Tuesday, September 7, 2010

The Fear of Pain

March 25, 2010 by echoinghim  
Filed under Featured, Misc, Personal

I’ve written several posts here about how the Lord has been speaking to me and setting me free in the area of fear.  Recently, my husband Joe and I spent some strategic, focused time in prayer to seek the Lord for greater freedom and deliverance in areas of our lives where we were feeling oppressed or attacked by the enemy, so of course, on one of these nights we talked about the issue of fear.  Joe asked me to describe to him what I was afraid of, and as I thought about it, I was able to boil the majority of my fears down to the fear of emotional pain. 

For example, if I am afraid of my daughter dying in her sleep, I am actually afraid of all the emotional pain that will come with that event – the loneliness, guilt, missing her, combined with feeling the burden of everyone else’s pain, like my husband’s, son’s, parents’, etc.  In my imagination, all I can see is how painful it will be and I’m afraid that I won’t have the fortitude to endure it and that I will completely fall apart and collapse into a deep pit of depression.  Woah.  Kind of crazy!  In all my fearful imaginings about things that will probably never happen, I completely forget about the fact that God will be with me in my pain and bring comfort, strength, and even joy in the midst of it.  He will not abandon me, leave me or forsake me and He will be faithful to bring me through every circumstance, no matter how painful.

But as we were praying, the Lord brought something else to my mind from the book Fearless by Max Lucado that I read and reviewed on this site last fall.  In it, Lucado painted a picture of the garden of Gethsemane that I had never seen before.  In Mark 14:32-36 (Amplified) it says,

32Then they went to a place called Gethsemane, and He said to His disciples, Sit down here while I pray. 33And He took with Him Peter and James and John, and began to be [a]struck with terror and amazement and deeply troubled and depressed34And He said to them, My soul is exceedingly sad (overwhelmed with grief) so that it almost kills Me!
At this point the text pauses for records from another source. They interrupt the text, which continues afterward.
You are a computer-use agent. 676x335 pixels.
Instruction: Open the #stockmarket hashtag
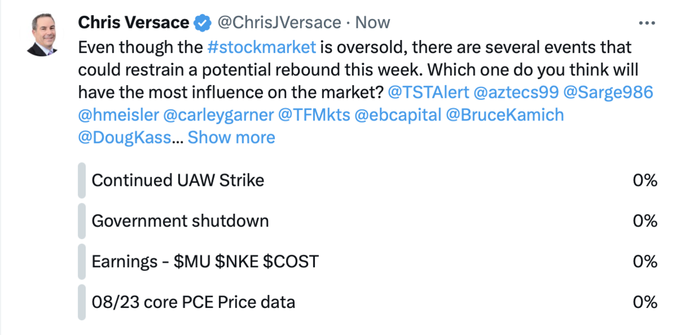[x=263, y=47]
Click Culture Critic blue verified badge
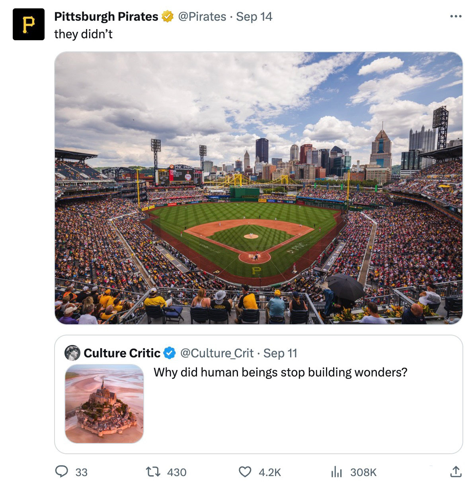Image resolution: width=474 pixels, height=488 pixels. [170, 353]
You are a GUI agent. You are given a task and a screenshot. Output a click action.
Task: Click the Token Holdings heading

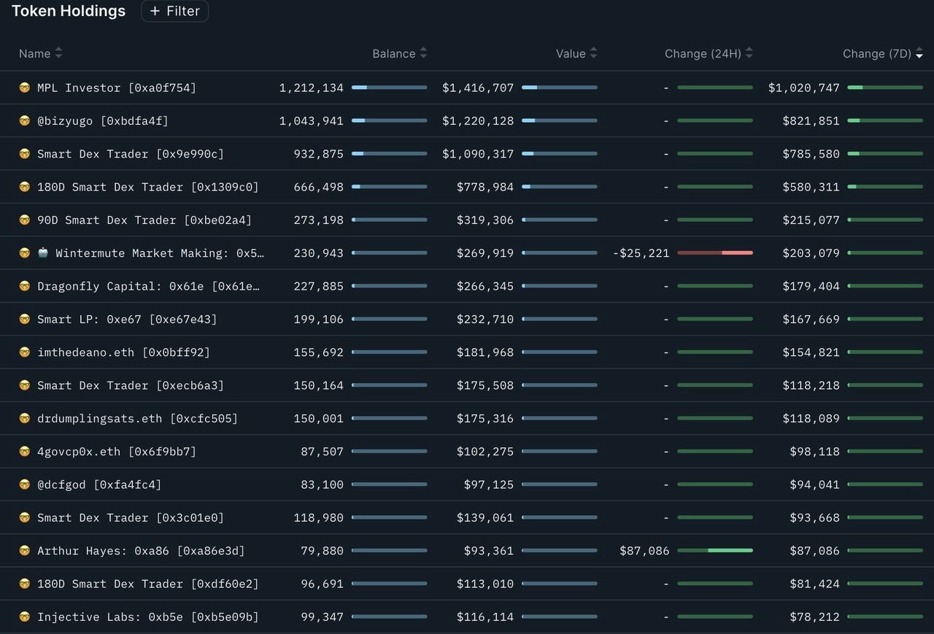[69, 11]
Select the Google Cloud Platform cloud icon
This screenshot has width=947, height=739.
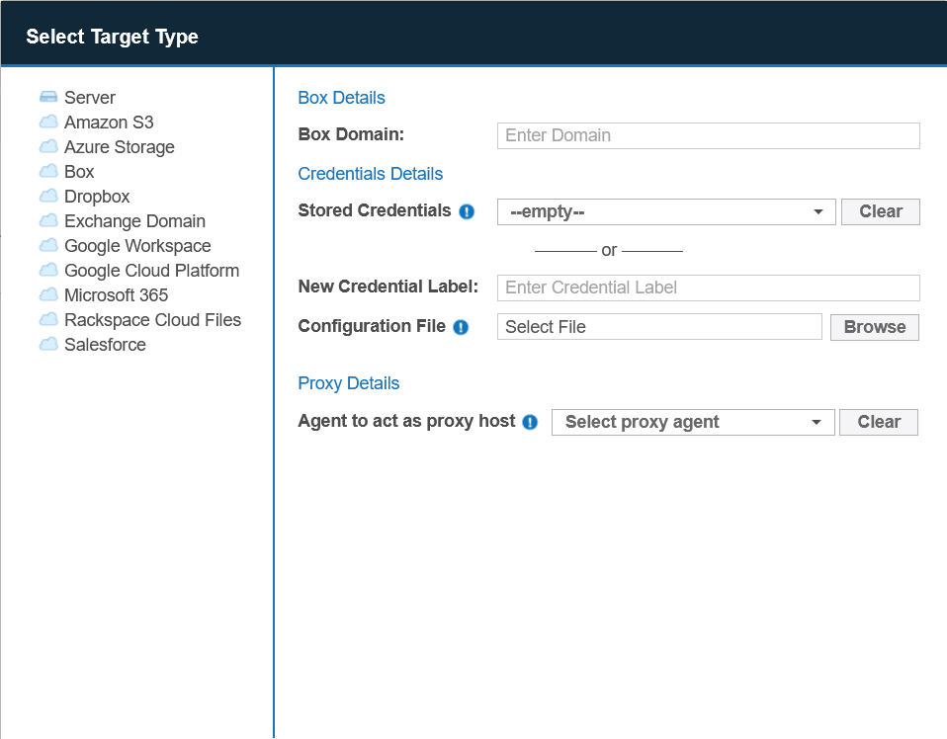pyautogui.click(x=48, y=270)

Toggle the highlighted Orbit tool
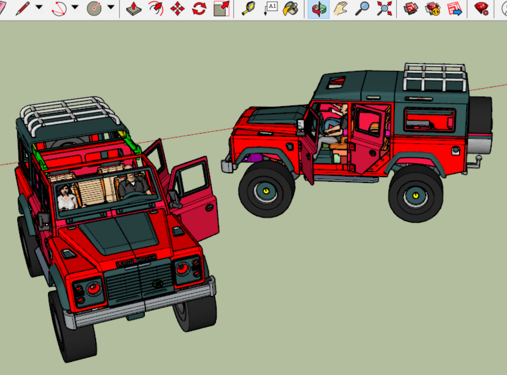click(x=318, y=9)
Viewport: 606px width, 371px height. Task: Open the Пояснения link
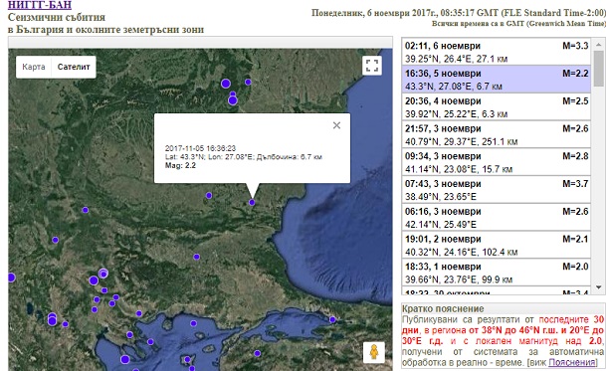click(572, 362)
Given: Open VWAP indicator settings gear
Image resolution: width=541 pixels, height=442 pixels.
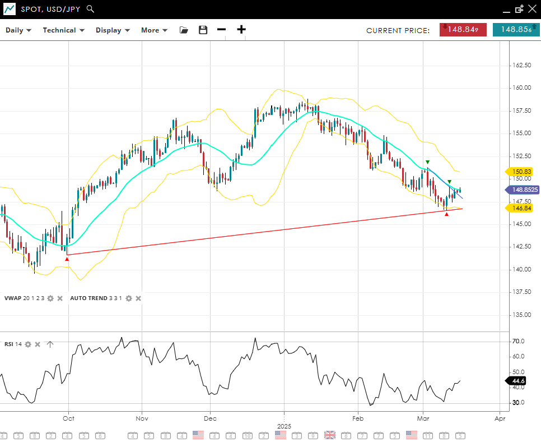Looking at the screenshot, I should point(50,298).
Remain here and keep awake and be watching. 35And going a little farther, He fell on the ground and kept praying that if it were possible the [[b]fatal] hour might pass from Him36And He was saying, Abba, [which means] Father, everything is possible for You. Take away this cup from Me; yet not what I will, but what You [will]. (emphasis mine)

Gethsemane by Adam Abram

Lucado comments on how the disciple Mark ”paints the picture of Jesus as pale faced and trembling. ‘Horror . . . came over him’ (Mark 14:33 NEB). The word horror is ‘used of a man who is rendered helpless, disoriented, who is agitated  and anguished by the threat of some approaching event.’” (Fearless, 82) He goes on to say…

We’ve never seen Christ like this. Not in the Galilean storm, at the demoniac’s necropolis, or on the edge of the Nazarene cliff. We’ve never heard such screams from his voice or seen his eyes this wide. And never, ever, have we read a sentence  like this: “He plunged into a sinkhole of dreadful agony” (Mark 14:33 MSG). This is a weighty moment. God has become flesh, and Flesh is feeling fear full bore. (Fearless, 82)
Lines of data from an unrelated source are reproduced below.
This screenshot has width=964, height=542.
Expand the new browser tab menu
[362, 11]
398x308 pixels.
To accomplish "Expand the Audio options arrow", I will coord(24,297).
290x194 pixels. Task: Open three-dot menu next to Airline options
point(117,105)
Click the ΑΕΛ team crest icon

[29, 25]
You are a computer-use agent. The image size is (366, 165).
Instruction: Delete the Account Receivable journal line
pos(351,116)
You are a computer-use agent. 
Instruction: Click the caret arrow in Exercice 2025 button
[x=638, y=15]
The  cup equaled Jesus’ worst-case scenario: to be the recipient of God’s wrath. He had never felt God’s fury, didn’t deserve to. He’d never experienced isolation from his Father; the two had been one for eternity. He’d never known physical death; he was an immortal being. Yet within a few short hours, Jesus would face them all. God would unleash his sin-hating wrath on the sin-covered Son. And Jesus was afraid. Deathly afraid. (Fearless, 83)

For me, it was hard to imagine that Jesus actually felt fear and was afraid of pain, just like me!  Yet Hebrews 4:15 says, “For we do not have a high priest who is unable to sympathize with our weaknesses, but we have one who has been tempted in every way, just as we are—yet was without sin.“  So, Jesus really truly knows and understands how I feel, because he felt it!  When I hope to avoid painful circumstances, Jesus also asked His Father if He could possibly avoid enduring the pain of the cross.  However, Jesus did not let His fear completely cripple or immobilize Him, nor did He allow His fear to cause Him to sin in any way.  Neither did He allow His fear to keep Him from completely fulfilling and obeying the will of His Father.  He did not get angry at God or accuse Him for allowing Him to endure pain, but He brought His fears to His Father in prayer and supplication, asking for the strength and help to make it through. 
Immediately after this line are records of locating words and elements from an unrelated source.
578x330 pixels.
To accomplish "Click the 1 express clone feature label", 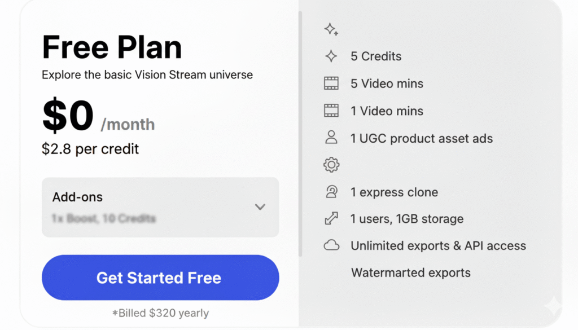I will [394, 192].
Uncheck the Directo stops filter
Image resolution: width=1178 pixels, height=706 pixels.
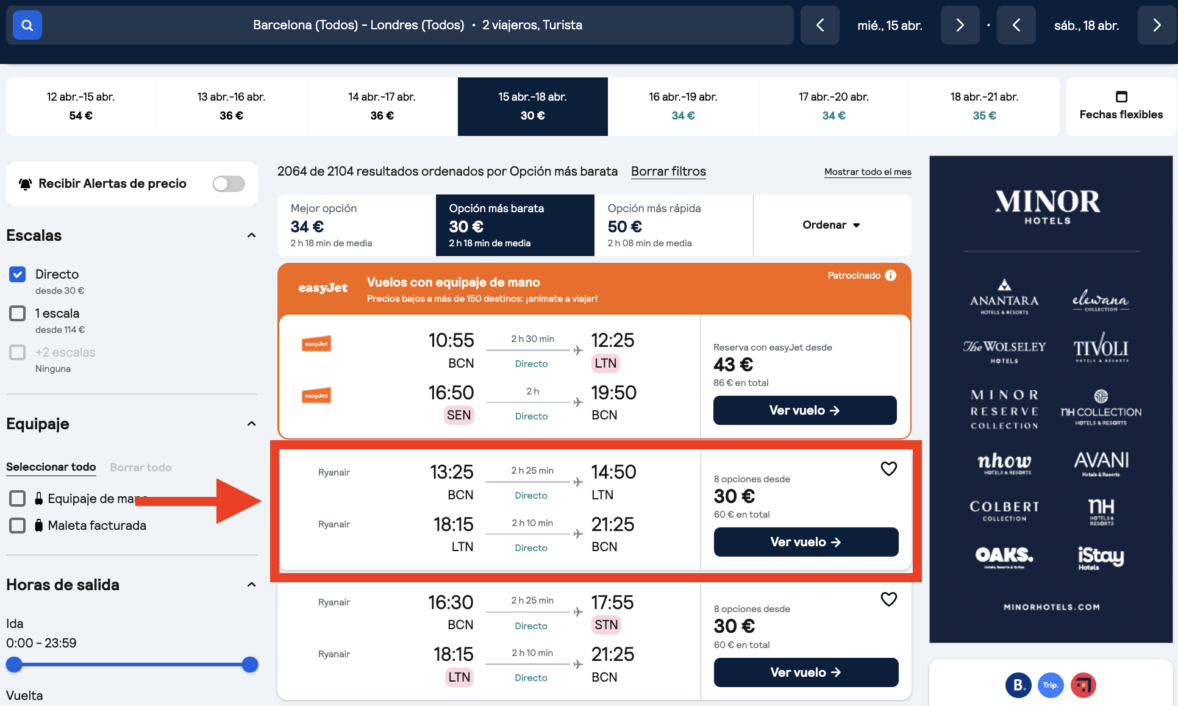[18, 274]
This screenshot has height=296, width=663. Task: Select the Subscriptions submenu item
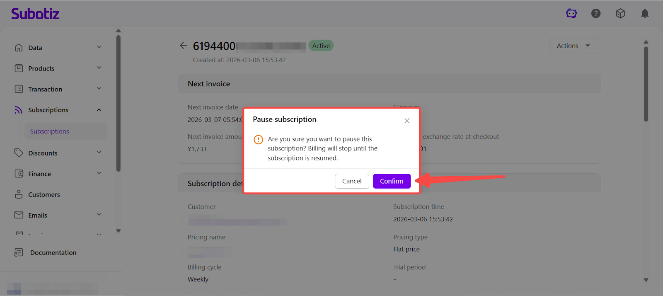point(50,131)
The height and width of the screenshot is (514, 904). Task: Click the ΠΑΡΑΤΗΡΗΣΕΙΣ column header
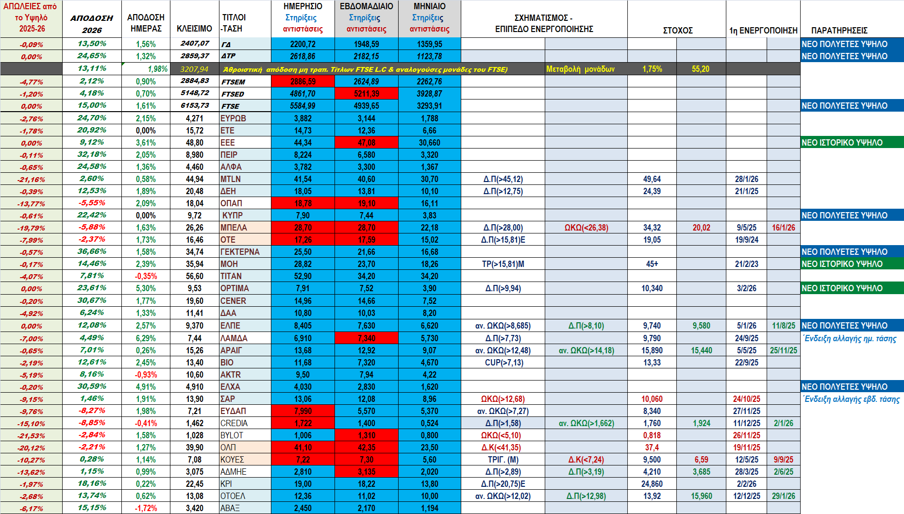coord(839,30)
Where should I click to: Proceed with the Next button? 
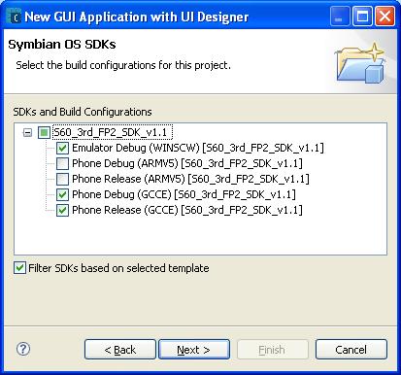(x=194, y=350)
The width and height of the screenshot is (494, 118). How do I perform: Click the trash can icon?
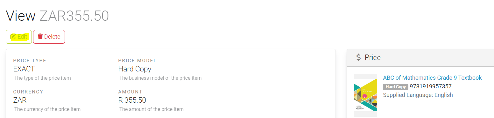pyautogui.click(x=40, y=37)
There’s probably a lot more that could be said about the way Jesus prayed, how He recruited His friends to pray with Him, how He had faith in His Father’s perfect will, how He trusted His Father, how He set His gaze on the reward of His suffering, and who knows how many more great lessons from this story, but for the time being, I am simply encouraged and comforted by knowing that Jesus can sympathize with me in my weakness, because He knows what it felt like to be afraid.